=== Exercise material ===

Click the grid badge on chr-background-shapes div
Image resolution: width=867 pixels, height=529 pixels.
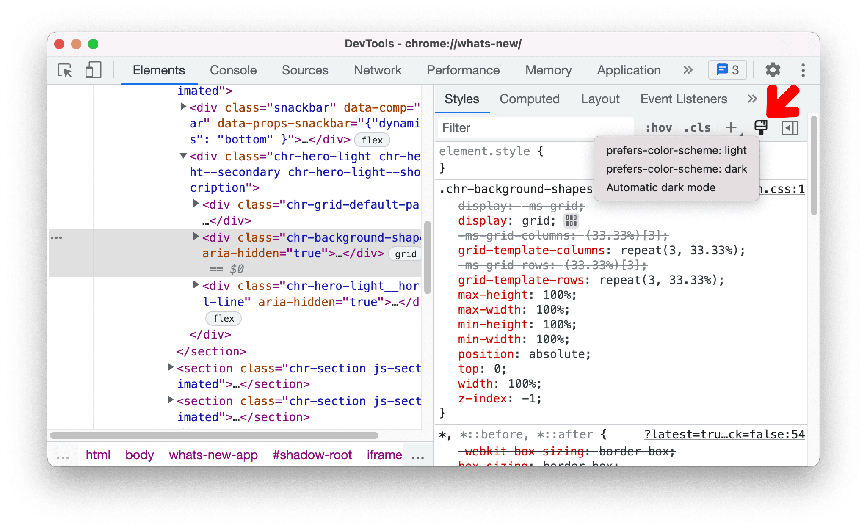(x=406, y=253)
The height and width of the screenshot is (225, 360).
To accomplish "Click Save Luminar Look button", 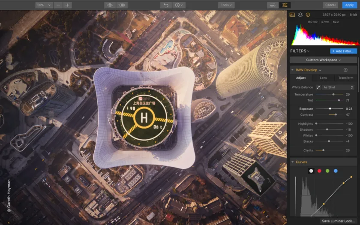I will tap(339, 221).
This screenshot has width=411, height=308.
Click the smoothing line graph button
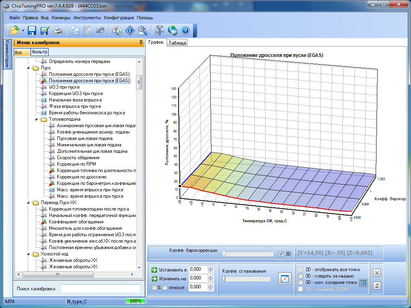284,279
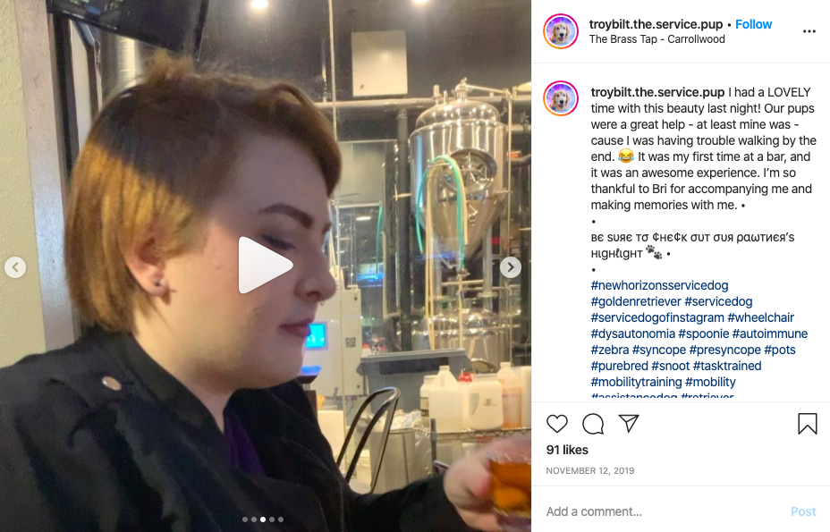
Task: Click the Add a comment field
Action: tap(662, 511)
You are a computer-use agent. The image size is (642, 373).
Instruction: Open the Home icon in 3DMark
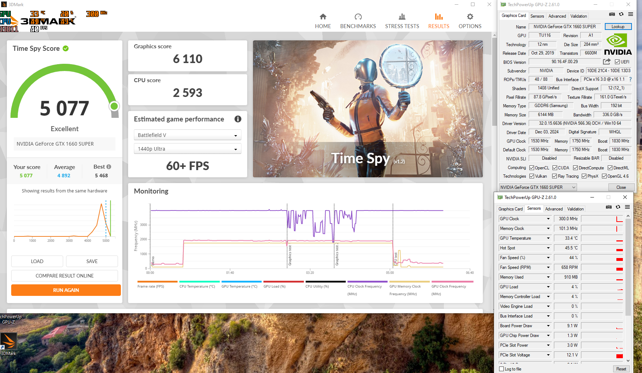coord(323,17)
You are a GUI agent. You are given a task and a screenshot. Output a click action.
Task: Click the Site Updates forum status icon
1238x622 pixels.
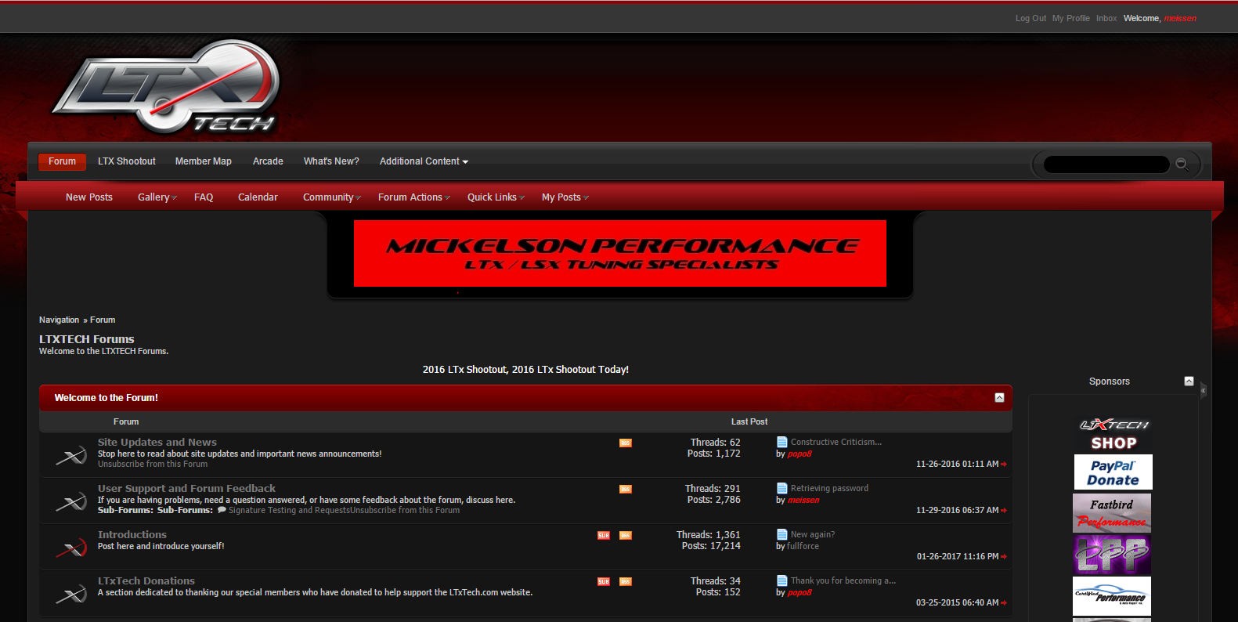click(70, 455)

===

→ **What to produce**: In the entries above, find each line that has the word "screenshot". Copy it.

→ **Response for this exercise**:
The height and width of the screenshot is (225, 360).
This screenshot has width=411, height=308.
You are a GUI agent. You are given a task and a screenshot. Output a click action.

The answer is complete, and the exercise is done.